Peut-on encore monter du Eugène Ionesco, toutes ces années après le succès de cet auteur et celui du théâtre de l'absurde qu'il contribua à créer ? Evidemment, on joue toujours « La cantatrice chauve » mais cela tient peut-être davantage du folklore pour étrangers francophones qu'autre chose. En fait il y a, avec Ionesco, un problème de mise en scène. Quoi faire ? Le tirer vers une sorte de boulevard, jouer sur le dépouillement, le côté distancé, faire passer son message, bien sûr, mais lequel ?

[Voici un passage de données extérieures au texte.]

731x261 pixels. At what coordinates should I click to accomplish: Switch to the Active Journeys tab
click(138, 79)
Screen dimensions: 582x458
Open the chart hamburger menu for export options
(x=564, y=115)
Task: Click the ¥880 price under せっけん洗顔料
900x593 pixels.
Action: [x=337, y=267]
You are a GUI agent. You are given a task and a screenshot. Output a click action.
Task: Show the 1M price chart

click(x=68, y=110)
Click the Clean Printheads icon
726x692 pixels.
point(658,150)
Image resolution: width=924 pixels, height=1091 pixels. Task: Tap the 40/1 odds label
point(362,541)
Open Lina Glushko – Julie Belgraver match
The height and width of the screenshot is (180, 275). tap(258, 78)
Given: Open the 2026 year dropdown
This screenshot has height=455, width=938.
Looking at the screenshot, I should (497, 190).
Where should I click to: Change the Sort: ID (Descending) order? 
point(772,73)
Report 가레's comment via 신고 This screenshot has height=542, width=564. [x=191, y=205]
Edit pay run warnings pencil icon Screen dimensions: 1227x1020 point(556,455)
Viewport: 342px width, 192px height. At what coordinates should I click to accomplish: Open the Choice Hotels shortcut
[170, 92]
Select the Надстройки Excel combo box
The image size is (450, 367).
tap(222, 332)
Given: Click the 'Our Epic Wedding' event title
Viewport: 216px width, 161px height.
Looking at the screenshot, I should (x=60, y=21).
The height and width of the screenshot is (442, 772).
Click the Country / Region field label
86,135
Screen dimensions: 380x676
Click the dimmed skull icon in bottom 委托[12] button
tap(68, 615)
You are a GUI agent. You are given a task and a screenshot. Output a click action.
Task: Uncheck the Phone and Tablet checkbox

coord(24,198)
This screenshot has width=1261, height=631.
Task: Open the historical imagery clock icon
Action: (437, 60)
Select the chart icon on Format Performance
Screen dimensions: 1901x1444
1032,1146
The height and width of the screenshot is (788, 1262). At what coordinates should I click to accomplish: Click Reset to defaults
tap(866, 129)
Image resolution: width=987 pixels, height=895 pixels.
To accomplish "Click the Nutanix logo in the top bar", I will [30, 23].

« Délire à deux » date de 1962. C'est une pièce intermédiaire : il y est question d'un couple improbable qui n'a même pas de prétexte (chaises à ranger ou autre) pour être là, devant nous. En fait si. A leurs disputes, qu'on imagine éternelles, correspond un conflit à l'extérieur, conflit qui gagne peu à peu l'immeuble où ils habitent et même leur appartement. A la fin, tout s'apaisera, on fêtera la paix et ils pourront recommencer leurs chamailleries.

À l'origine, quand Ionesco dynamitait joyeusement le langage, la mise en scène était réaliste ; On avait un décor, des effets visuels, du vrai dans le faux, en quelque sorte. Ici, Christophe Feutrier, le metteur en scène a opté pour le jeu. Le jeu et rien que le jeu. Passons sur cette scène immaculée façon ring, sur ces salopettes qui servent de costumes et le « truc » pas vraiment nouveau qui consiste à faire dire aux comédiens les didascalies. Il en résulte un spectacle très travaillé, où les deux personnages arpentent la scène, s'apostrophent, se contredisent. Ils réagissent à une didascalie énoncée, « On entend le fracas d'une bombe » ou à ce qu'ils entendent vraiment.

Ionesco, féru de logique (voir le personnage du logicien dans « Rhinocéros ») adore aussi les phrases définitives comme : « Je ne ferai plus rien. Je ne ferai pas quelque chose non plus » ou bien « Une beauté est toujours belle, sauf à de rares exceptions ». Ou encore : « Le mal est mieux que le pire ».

L'intérêt du spectacle, c'est le mélange de ressenti et de simulacre.. En ce sens, nous sommes touchés à la fois émotionnellement ou intellectuellement. Cela dépend. À ce jeu, Didier Galas, l'homme, est précis et tonique : il s'oppose, dans tous les sens du terme à Valérie Dréville, la femme, que nous avions quittée dans du O'Neill. Elle prouve à nouveau qu'elle est une comédienne qui se renouvelle, tout en amenant avec elle un monde lointain, déroutant, en un mot captivant.